* Begin *

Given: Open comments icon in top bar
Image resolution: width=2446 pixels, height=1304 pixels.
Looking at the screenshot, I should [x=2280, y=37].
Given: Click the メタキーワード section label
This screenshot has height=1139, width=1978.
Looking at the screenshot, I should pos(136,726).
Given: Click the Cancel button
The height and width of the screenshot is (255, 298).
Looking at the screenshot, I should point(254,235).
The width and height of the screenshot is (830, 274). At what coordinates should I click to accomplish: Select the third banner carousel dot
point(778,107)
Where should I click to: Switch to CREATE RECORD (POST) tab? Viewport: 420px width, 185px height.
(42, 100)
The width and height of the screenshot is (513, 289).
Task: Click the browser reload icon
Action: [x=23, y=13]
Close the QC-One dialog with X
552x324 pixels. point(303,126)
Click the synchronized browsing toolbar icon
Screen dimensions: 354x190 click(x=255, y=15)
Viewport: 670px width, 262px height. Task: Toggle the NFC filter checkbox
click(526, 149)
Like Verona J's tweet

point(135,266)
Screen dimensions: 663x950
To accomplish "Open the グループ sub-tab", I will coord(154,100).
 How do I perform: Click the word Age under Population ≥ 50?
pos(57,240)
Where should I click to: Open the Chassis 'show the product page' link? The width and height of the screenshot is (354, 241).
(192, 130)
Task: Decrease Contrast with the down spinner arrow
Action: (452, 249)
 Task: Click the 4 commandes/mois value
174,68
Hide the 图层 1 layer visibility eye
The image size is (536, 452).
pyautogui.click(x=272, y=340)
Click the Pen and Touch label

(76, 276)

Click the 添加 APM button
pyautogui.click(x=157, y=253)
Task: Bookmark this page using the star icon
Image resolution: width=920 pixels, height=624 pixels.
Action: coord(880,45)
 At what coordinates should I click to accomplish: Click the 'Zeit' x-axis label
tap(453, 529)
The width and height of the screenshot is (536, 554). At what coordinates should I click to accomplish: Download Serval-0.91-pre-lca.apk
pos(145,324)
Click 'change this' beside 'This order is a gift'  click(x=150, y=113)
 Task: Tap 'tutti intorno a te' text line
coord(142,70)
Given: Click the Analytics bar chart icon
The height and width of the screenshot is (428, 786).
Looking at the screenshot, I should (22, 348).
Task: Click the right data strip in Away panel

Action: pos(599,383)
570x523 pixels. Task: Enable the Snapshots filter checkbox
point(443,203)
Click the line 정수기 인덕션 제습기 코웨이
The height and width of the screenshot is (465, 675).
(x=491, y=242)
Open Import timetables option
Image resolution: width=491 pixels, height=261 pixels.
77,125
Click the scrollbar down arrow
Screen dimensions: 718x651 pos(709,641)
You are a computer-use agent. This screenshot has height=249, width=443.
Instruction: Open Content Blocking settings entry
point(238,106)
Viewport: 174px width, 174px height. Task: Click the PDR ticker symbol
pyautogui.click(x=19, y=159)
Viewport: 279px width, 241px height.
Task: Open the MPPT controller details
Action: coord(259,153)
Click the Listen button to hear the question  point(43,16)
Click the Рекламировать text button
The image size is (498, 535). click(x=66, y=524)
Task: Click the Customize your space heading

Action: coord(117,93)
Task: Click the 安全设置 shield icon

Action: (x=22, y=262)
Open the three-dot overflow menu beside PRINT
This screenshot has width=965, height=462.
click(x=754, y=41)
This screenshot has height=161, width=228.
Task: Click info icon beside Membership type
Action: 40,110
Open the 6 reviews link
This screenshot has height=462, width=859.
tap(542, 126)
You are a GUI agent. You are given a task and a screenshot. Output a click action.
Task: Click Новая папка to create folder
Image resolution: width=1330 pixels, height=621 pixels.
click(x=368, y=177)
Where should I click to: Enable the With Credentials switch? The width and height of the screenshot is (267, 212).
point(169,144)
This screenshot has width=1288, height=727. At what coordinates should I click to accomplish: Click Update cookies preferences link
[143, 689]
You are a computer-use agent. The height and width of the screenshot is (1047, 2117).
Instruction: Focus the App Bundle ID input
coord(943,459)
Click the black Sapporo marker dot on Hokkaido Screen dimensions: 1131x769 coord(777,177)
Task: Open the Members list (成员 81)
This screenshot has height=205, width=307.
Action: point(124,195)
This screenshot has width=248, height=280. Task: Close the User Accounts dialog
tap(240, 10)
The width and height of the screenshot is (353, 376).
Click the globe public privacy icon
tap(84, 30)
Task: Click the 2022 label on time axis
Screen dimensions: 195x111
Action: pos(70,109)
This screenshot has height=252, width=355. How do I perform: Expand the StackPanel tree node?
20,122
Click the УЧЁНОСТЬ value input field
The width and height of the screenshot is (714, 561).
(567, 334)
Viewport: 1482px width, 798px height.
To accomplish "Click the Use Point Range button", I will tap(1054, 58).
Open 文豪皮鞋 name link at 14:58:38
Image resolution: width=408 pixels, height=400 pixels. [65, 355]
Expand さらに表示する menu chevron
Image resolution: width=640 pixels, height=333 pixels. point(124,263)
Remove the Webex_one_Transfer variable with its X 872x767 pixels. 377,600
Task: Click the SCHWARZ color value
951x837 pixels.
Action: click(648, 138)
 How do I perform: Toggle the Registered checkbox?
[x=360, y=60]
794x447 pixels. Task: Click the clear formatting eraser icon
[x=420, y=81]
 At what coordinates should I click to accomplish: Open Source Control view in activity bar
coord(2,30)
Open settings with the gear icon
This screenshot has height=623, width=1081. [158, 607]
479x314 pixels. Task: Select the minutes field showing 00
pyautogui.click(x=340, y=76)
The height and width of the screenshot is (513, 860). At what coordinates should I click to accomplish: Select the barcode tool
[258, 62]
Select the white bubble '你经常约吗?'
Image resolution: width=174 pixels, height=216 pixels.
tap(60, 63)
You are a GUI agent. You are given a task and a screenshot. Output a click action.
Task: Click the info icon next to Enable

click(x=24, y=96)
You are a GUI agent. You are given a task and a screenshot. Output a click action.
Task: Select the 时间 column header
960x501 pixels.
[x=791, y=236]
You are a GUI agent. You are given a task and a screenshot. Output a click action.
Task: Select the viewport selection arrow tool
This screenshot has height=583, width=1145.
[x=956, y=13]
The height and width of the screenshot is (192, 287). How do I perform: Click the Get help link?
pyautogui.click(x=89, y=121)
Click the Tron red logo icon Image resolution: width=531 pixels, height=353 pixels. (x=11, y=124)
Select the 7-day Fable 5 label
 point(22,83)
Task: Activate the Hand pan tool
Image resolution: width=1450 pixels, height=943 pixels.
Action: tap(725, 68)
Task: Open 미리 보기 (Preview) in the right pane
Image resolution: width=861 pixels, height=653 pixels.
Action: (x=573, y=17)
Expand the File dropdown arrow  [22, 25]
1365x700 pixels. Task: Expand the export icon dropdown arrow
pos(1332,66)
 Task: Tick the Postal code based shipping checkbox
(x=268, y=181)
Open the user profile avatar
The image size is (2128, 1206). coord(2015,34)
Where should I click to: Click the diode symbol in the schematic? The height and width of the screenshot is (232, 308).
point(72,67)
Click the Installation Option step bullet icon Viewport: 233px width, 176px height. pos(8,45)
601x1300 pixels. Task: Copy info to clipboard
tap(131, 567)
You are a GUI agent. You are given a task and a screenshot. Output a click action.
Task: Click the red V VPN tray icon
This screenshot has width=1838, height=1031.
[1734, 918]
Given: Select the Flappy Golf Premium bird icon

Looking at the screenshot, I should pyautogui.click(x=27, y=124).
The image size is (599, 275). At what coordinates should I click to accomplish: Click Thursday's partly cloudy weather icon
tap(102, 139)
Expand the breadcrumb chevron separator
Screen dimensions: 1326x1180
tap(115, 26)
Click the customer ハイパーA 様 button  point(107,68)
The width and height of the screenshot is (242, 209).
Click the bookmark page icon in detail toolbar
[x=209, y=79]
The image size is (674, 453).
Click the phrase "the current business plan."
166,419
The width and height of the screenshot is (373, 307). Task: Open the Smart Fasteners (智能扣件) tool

* End *

§ Instructions for the task: Rewrite the rows as a JSON list of strings, one string per line and blank lines omitted, starting at the first line of the rows and ending with the line that contains "Action: coord(880,45)".

§ The response:
[
  "Given: Open comments icon in top bar",
  "Image resolution: width=2446 pixels, height=1304 pixels.",
  "Looking at the screenshot, I should [x=2280, y=37].",
  "Given: Click the メタキーワード section label",
  "This screenshot has height=1139, width=1978.",
  "Looking at the screenshot, I should pos(136,726).",
  "Given: Click the Cancel button",
  "The height and width of the screenshot is (255, 298).",
  "Looking at the screenshot, I should point(254,235).",
  "The width and height of the screenshot is (830, 274). At what coordinates should I click to accomplish: Select the third banner carousel dot",
  "point(778,107)",
  "Where should I click to: Switch to CREATE RECORD (POST) tab? Viewport: 420px width, 185px height.",
  "(42, 100)",
  "The width and height of the screenshot is (513, 289).",
  "Task: Click the browser reload icon",
  "Action: [x=23, y=13]",
  "Close the QC-One dialog with X",
  "552x324 pixels. point(303,126)",
  "Click the synchronized browsing toolbar icon",
  "Screen dimensions: 354x190 click(x=255, y=15)",
  "Viewport: 670px width, 262px height. Task: Toggle the NFC filter checkbox",
  "click(526, 149)",
  "Like Verona J's tweet",
  "point(135,266)",
  "Screen dimensions: 663x950",
  "To accomplish \"Open the グループ sub-tab\", I will coord(154,100).",
  " How do I perform: Click the word Age under Population ≥ 50?",
  "pos(57,240)",
  "Where should I click to: Open the Chassis 'show the product page' link? The width and height of the screenshot is (354, 241).",
  "(192, 130)",
  "Task: Decrease Contrast with the down spinner arrow",
  "Action: (452, 249)",
  " Task: Click the 4 commandes/mois value",
  "174,68",
  "Hide the 图层 1 layer visibility eye",
  "The image size is (536, 452).",
  "pyautogui.click(x=272, y=340)",
  "Click the Pen and Touch label",
  "(76, 276)",
  "Click the 添加 APM button",
  "pyautogui.click(x=157, y=253)",
  "Task: Bookmark this page using the star icon",
  "Image resolution: width=920 pixels, height=624 pixels.",
  "Action: coord(880,45)"
]